+++ Texto seleccionado +++

22 Agosto 2015
Por: Juan Manuel Aguilar Flores.
El suministro de azogue para el laboreo de la plata y oro en América provenía de España. México y El Perú fueron receptores, distribuyéndola en la región centroamericana. Inicialmente desde México la distribución fue terrestre. El azogue del Perú llegaba vía El Realejo (puerto en Nicaragua). Desde 1579, con los hallazgos de metales preciosos en la región central y sur de Honduras fue necesario para la Real Hacienda traer ensayadores a fin de calcular el azogue a utilizarse en la actividad minera. Fueron instaladas “cajas reales” en los centros mineros. A medida que se efectuaban más hallazgos mineros, las actividades fueron supervisadas por oficiales reales. Los inmuebles denominadas “cajas reales” fueron construidas inicialmente de paja y madera, luego construidas con materiales no perecederos. Para 1625, la disposición no había sido cumplida. La caja real de Comayagua inició funciones en 1739. Se instaló otra en el
mineral del Corpus Christi (Choluteca). El traslado del azogue al interior del país estaba expuesto a transvasarlo en el puesto de desembarque en damajuanas de poca capacidad ya que lo escabroso de los caminos dificultaba el acarreo en envases grandes conteniendo más de un quintal de mercurio. Los envases o garrafones fueron protegidos por badanas. En 1604, con la fundación del puerto de Santo Tomás de Castilla (Guatemala), decayó la actividad comercial de Puerto Caballos (Honduras). Las intromisiones de piratas al primer puerto hicieron al segundo, continuar su actividad. Evidencias documentales de 1671 refieren que a Trujillo llegaron remesas de azogue. En 1692 de Sonsonate se enviaba a Comayagua. Reina Valenzuela menciona que Puerto Caballos, inicialmente fue receptora de azogue, decayendo la actividad. La Fortaleza de San Fernando de Omoa inició a construirse en 1759, llegando a 1779 sin concluirse, aún así fue receptora azogue. A finales del siglo XVIII, las minas de la jurisdicción de Tegucigalpa entraron en franca decadencia y el refinamiento de palta y oro se efectuó utilizando simultáneamente hornos y quema, teniendo separadamente sus propios períodos en la actividad minera. Se asigna a la bóveda No. 31 de la Fortaleza de Omoa la función de depósito de azogue. Zapatero propuso la función de cisterna. Excavaciones arqueológicas efectuadas en 1978, no se pudo encontrar la existencia de una superficie sólida de la cisterna debido a que los escombros de la misma estaban a 75 cm. Bajo el nivel freático, hizo imposible excavar al interior. Cálculos tentativos de la cisterna fue de 3.4 metros de diámetro por 20 metros de profundidad. Las cifras anteriores fueron capaces de proporcionar un litro de agua al día a más de 600 personas durante un mes de asedio. Se descarta que tal depósito fuera utilizado para almacenar azogue.

+++

Tarea:
Enumera los lugares del texto sobre el azogue que van seguidos de una aclaración entre paréntesis, junto con esa aclaración.

+++ Datos +++

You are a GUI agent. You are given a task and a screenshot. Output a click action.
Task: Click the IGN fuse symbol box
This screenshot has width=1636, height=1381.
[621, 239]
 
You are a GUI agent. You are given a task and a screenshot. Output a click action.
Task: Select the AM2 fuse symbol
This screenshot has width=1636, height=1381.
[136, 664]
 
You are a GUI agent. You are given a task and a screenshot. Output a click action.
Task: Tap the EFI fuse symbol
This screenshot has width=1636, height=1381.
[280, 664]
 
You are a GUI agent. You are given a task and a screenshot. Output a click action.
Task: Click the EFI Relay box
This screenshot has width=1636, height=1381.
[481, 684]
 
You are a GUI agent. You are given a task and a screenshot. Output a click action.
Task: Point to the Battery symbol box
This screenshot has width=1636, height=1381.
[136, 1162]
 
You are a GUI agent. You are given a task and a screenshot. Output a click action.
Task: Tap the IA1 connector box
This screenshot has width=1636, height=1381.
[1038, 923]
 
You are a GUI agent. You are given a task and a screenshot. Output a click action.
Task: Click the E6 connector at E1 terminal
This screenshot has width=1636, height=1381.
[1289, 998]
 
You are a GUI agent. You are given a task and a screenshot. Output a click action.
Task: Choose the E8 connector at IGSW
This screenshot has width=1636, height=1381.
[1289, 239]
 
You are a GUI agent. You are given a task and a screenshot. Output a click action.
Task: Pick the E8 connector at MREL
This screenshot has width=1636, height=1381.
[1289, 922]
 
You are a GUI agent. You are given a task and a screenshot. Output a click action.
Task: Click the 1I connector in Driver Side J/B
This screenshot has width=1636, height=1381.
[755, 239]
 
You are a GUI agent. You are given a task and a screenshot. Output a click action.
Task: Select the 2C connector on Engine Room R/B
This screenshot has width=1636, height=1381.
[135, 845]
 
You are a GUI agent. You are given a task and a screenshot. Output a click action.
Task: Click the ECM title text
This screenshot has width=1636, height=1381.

+++

Respuesta:
- El Realejo (puerto en Nicaragua)
- Corpus Christi (Choluteca)
- Santo Tomás de Castilla (Guatemala)
- Puerto Caballos (Honduras)